■ Text shown
Beware the summer exuberance of a bear market rally

6 min read

Anthony Peters, SwissInvest Strategist

And yet, in the nine trading sessions since July 25, Spanish two-year yields have fallen over 350bp from an intra-day high of 7.14% to close at 3.51% yesterday. Does this kind of move indicate things are good, merely better than they were or simply totally out of control?

What is perhaps most remarkable is that it is exactly one year ago, during the first weekend of August, that we had the most notable of Spanish bond rallies with self-same two-year opening on Friday, August 5 at 4.59% and closing on Monday, August 8 at 3.27%.

That means that, give or take and accounting for intraday volatility, Spanish two-years are, having traded in a range of 2.15% at the lows to 7.15% in the course of twelve months, pretty much where they were a year ago. Just to complete the picture, the 10-year Bonos rallied in that August 2011 move from around 6.25% to around 5% which is a very different kettle of ’orse to the 6.60%-ish area we are in now.

They say that a second marriage is the triumph of hope over experience. There must be something in this bond rally which points in the same direction as the market swings from “They can’t hold it together” to “There’s no way they can let it go”.

■ Tasks to carry out
a - At what level did Spanish two-year yields close yesterday, according to the commentary on Spanish bond yields?
b - Reproduce the commentary on Spanish bond yields word for word, from "Anthony Peters, SwissInvest" up to and including "out of control?".
c - Write the next part of the commentary on Spanish bond yields, picking up after its final sentence.

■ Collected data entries
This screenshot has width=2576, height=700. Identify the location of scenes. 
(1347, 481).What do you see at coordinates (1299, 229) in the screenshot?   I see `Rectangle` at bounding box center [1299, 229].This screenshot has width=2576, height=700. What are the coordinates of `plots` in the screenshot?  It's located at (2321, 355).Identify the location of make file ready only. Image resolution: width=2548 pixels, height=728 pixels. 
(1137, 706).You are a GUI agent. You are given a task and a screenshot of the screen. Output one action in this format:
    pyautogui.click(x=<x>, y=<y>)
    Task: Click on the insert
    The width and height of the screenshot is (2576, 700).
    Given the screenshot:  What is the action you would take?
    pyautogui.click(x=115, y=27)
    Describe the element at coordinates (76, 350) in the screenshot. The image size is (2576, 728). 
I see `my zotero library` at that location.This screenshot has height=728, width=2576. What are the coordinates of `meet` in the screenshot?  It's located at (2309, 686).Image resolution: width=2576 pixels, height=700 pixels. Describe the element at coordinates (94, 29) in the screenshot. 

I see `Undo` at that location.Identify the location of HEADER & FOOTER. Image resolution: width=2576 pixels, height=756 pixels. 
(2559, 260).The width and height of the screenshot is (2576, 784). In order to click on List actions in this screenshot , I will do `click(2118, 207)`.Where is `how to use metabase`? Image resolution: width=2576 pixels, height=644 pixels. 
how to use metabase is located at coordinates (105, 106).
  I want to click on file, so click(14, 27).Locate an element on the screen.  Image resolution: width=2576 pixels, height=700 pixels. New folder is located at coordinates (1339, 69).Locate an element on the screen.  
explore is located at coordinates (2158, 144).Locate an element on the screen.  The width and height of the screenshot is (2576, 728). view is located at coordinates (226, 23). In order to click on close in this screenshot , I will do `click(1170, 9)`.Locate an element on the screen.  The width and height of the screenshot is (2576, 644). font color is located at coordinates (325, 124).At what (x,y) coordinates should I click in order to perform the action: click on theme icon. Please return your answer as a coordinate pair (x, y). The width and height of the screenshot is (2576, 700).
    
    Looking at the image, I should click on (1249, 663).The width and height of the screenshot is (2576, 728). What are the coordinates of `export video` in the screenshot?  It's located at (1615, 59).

■ Solved tasks
a - They closed at 3.51%.

b -
Anthony Peters, SwissInvest Strategist

And yet, in the nine trading sessions since July 25, Spanish two-year yields have fallen over 350bp from an intra-day high of 7.14% to close at 3.51% yesterday. Does this kind of move indicate things are good, merely better than they were or simply totally out of control?

c -
The noises coming out of the Troika in Athens point in that general direction as we simply have to acknowledge that, any which way, they will find an excuse to disburse the next tranche of the Greek rescue package. The last thing the global economy and global markets need right now is a hint of a possibility of Greece going to the wall. Its fiscal edifice might be in a persistent vegetative state, but nobody is ready to take the decision to switch off the life support systems. In a strange old way, the Spanish dilemma is possibly the best thing that could have happened to the Hellenes who are well aware that they remain the key stone to the survival of the eurozone.

There must be something in this bond rally which points in the same direction as the market swings from “They can’t hold it together” to “There’s no way they can let it go”

But is all this sufficient reason to rally peripheral markets out of sight? Well, if there is no reason to sell it, you might as well buy it. Equities are following bonds here – of that I have no doubt – and the IBEX put on 297.9 points yesterday alone which represented at 4.41% rally. It, too, has been on the move since Draghi’s Churchillian moment and has recovered more than 18% from its July 24 low.

However – there’s always a however - investors and traders alike should not forget the most basic of rules, one of which is that there is nothing as fierce and also nothing as dangerous as a bear market rally.

Portfolio managers get paid to buy stuff, not to hold cash. When bear markets rally, they find it very hard not to jump on board for the risk of not owning stock when a market might, just might, be turning is greater than their job is worth. Being long in a sell-off is bad luck; being short in a rally is unforgivable.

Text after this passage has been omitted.